Image source: Getty Images
Building wealth in the stock market doesn’t have to be complicated nowadays. Just buying a low-cost index fund then adding to it every week or month will do the trick.
Due to the power of compounding returns, even modest sums can eventually lead to a jaw-dropping end result.
Keeping things nice and simple
The Vanguard FTSE 100 UCITS ETF (LSE: VUKE) tracks the performance of the UK’s 100 largest companies. The list is rebalanced quarterly to reflect the rise and fall in the market value of companies.
In the latest reshuffle, struggling fashion house Burberry was replaced by insurer Hiscox. It’s a bit like teams getting relegated from and promoted to the Premier League.
Through a mixture of share price gains and dividends, the historical return of the FTSE 100 is just below 8%. There’s no guarantee that will continue in the years ahead. It could be more or less.
However, if this trend continues, then the return of the Vanguard FTSE 100 ETF should mirror this.
There are two versions of the fund for investors: distributive and accumulative. The first is where income is paid out, while the second automatically reinvests the dividends back into the fund.
What’s in it?
Here are the ETF’s top 10 holdings (as on 31 August).
Stock | % of fund |
---|---|
AstraZeneca | 9.26% |
Shell | 7.98% |
HSBC | 5.85% |
Unilever | 5.63% |
BP | 3.38% |
GSK | 3.08% |
RELX | 3.08% |
British American Tobacco | 2.64% |
Diageo | 2.56% |
Rio Tinto | 2.37% |
These are all truly global firms. I personally hold four of them in my own portfolio (AstraZeneca, HSBC, British American Tobacco, and Diageo), and I’ve had my eye on data analytics giant RELX for ages.
One thing to bear in mind here is China. Beijing has just announced its biggest economic stimulus package since Covid. But if that fails to boost growth and the economy worsens, it could drag down FTSE 100 commodity stocks and affect the index’s performance.
Starting from scratch
Let’s assume I can afford to invest £99 a week — equivalent to £429 a month — into this ETF and it delivers the same returns in future. Here’s what would happen after 10, 20, and 30 years.
Number of years | Total invested | End balance |
---|---|---|
10 | £51,479 | £77,089 |
20 | £102,959 | £241,984 |
30 | £154,438 | £594,698 |
As we can see, the gains start out slow then accelerate as compounding really starts to take hold. In fact, the power of exponential returns is so great that the total would be nearly £3m after 50 years.
After a century, it’d be over £135m!
However, unless there’s a major advance in the science of longevity, I think 20-30 years is a more realistic time frame for most investors than a century.
Why settle for this?
This is with just £99 a week and average returns of 7.9%. But why just stick with the FTSE 100? The average historical returns of the S&P 500 — the 500 largest American companies — is more like 10.5%.

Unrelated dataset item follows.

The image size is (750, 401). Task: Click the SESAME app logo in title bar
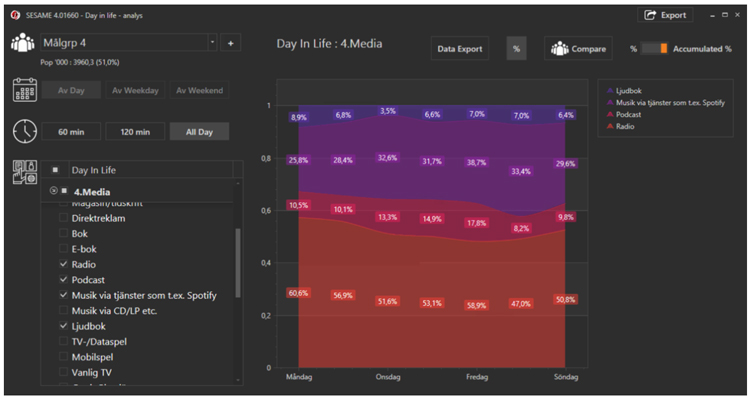(x=15, y=14)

If I can build a portfolio of stocks, or a combination of different index trackers, that match this performance, this would make a massive difference to my return. So would adding in more money.
Let’s recalculate the numbers using a 10.5% average return and £150 a week invested.
Number of years | Total invested | End balance |
---|---|---|
10 | £77,999 | £133,861 |
20 | £155,998 | £497,172 |
30 | £233,998 | £1,483,226 |
In this scenario, the figure after 20 years wouldn’t be too far off the 30-year total in the first example. That’s the difference a couple of percentage points of investing returns can make over time!